Abstract
Purpose :
To date, all reported efforts to differentiate human induced pluripotent stem cells (iPSCs) into miniature ocular lenses (‘lentoids’) have relied upon the use of mouse sarcoma-derived Matrigel as a culture substrate. However, the composition of Matrigel varies from batch-to-batch and it contains undefined concentrations of growth factors. This inconsistency could influence the physiological outcomes of developmental experiments. The aim of this study is to generate lentoids from iPSCs using a defined replacement for Matrigel.
Methods :
iPSCs (Cellartis ChiPSC22) were seeded onto iMatrix and subjected to the three-step differentiation scheme first detailed by Yang et al (2010). This involves treating the cells in mTesR with the addition of specific growth factors at different stages: 1) treatment of 100 ng/ml Noggin from d 0 to 6; 2) combination of 100 ng/ml bFGF, 20 ng/ml BMP4, and 20 ng/ml BMP7 from d 6 to 18; and 3) combination of 100 ng/ml FGF2 and 20 ng/ml Wnt-3a from d 18 onwards. Gene expression profiles were determined using quantitative Real-Time PCR (qRT-PCR) on RNA isolated from Days 6, 12 and 18, with naïve iPSC RNA as baseline control.
Results :
Following stage 1 culture the cells formed a collection of single-layer clusters. Stage 2 culture induced progressive organisational changes that resulted in structures resembling ‘fried eggs’, as first described by Fu et al (2017). These matured into lentoid structures with defined outer boundaries and refractive properties. Addition of Stage 3 media didn’t appear to develop the lentoids further.
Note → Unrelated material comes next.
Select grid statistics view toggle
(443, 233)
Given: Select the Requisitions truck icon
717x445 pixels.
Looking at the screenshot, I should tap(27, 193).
All stages of culture were completed successfully on iMatrix. Gene expression profiling revealed – among other things - increased expression of the eye ‘master gene’ Pax6 from day 6 onwards and an enriched expression of aA crystallin was observed at Day 18, inferring initiation of lens fibre differentiation.
Conclusions :
We have generated lentoid bodies from iPSCs using iMatrix as an alternative (fully defined) substrate to Matrigel. This, along with our observations and qRT-PCR data provides a strong base upon which to further refine and improve the ‘three stage’ schematic.
This abstract was presented at the 2019 ARVO Annual Meeting, held in Vancouver, Canada, April 28 - May 2, 2019.